Photo by Paul Teysen / Unsplash

According to data from the Ministry of Trade, Industry, and Energy (MOTIE), South Korea's exports fell for the eighth consecutive month in May.

Exports totaled $52.24 billion last month, down 15.2 percent from a year earlier.

This trend represents the most prolonged consecutive decline in exports from December 2018-January 2020.

Why it matters.

The prolonged decline in exports is a significant concern for the South Korean economy.

Exports account for about 40% of the country's GDP, so a drop in exports can significantly impact economic growth.

Key points

  • The value of semiconductor exports fell by a staggering 36.2% year-on-year in May. The growth rate of semiconductor exports has been negative for ten consecutive months since August last year.

  • In addition to semiconductors, exports of petroleum products (down 33.2%), petrochemicals (down 26.3%), and secondary batteries (down 4.9%) also fell.

  • These declines were partially offset by increases in exports of automobiles (up 49.4%), secondary battery anode materials (up 17.3%), and general machinery (up 1.6%).

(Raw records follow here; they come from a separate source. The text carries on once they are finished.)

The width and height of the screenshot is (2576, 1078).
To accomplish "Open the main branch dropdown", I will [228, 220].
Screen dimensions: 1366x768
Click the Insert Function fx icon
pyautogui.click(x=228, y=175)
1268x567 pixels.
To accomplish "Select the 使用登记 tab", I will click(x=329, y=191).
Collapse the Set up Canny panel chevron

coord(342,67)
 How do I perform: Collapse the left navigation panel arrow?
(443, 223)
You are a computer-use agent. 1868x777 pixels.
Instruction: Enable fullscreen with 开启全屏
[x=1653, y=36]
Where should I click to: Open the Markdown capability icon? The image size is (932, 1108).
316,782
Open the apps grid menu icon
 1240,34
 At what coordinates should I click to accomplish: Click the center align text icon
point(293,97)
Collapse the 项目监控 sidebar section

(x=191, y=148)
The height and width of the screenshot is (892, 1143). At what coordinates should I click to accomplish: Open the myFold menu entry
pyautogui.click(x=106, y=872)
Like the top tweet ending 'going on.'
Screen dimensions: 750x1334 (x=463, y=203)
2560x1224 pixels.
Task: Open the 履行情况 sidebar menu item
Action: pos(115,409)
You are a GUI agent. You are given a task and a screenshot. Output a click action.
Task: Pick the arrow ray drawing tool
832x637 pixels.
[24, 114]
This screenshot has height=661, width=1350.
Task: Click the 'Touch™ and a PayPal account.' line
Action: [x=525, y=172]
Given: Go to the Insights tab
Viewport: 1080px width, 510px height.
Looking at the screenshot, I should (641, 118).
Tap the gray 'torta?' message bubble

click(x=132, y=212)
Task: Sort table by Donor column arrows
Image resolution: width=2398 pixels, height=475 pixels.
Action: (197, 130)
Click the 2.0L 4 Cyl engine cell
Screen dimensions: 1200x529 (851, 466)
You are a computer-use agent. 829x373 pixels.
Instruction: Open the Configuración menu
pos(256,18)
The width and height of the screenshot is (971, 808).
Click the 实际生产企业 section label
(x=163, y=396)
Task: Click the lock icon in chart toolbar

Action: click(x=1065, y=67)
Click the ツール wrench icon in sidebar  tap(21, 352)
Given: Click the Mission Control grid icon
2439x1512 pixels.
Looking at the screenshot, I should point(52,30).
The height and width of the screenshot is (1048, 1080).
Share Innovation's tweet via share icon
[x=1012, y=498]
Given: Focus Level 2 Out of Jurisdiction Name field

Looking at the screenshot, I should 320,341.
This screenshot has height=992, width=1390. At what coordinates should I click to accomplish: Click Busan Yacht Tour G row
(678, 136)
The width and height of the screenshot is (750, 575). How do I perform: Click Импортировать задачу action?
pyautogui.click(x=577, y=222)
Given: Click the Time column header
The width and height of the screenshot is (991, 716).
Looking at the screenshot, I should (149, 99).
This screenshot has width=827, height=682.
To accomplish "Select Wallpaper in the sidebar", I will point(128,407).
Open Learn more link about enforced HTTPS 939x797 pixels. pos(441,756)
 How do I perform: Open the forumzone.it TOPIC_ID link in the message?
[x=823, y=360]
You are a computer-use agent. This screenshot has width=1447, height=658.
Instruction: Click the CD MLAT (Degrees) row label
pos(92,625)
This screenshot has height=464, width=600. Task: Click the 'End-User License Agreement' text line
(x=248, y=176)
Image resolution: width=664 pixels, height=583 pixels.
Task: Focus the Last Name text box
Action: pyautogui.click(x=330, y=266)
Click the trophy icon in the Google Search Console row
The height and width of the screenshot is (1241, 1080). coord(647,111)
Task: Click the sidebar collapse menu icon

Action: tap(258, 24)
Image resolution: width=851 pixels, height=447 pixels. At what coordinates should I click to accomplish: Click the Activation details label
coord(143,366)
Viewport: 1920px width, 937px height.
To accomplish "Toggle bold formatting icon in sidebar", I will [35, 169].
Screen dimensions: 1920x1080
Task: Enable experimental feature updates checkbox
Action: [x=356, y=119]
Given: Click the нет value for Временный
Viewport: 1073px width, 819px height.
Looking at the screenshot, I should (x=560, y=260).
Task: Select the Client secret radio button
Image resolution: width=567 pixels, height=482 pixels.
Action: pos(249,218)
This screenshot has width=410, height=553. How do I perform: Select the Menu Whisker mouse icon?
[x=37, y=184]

  • Imports also fell to $54.34 billion in May, down 14% from last year, primarily due to a 20.6% decline in energy imports, including crude oil, natural gas, and coal.

The Big Picture
The prolonged decline in exports is a significant challenge for the South Korean economy.

The government is taking steps to address the problem, but there is still time to tell whether these measures will be successful.

The following are some of the critical challenges facing the government: The ongoing chip shortage is a significant impediment to economic growth.

The chip shortage is causing production delays in various industries, including automobiles, electronics, and appliances.

The war in Ukraine is also hurting exports. The war has disrupted trade flows and caused commodity prices to rise.

The slowdown in the Chinese economy is another major challenge. China is South Korea's largest trading partner, so a slowdown in the Chinese economy will significantly impact South Korean exports.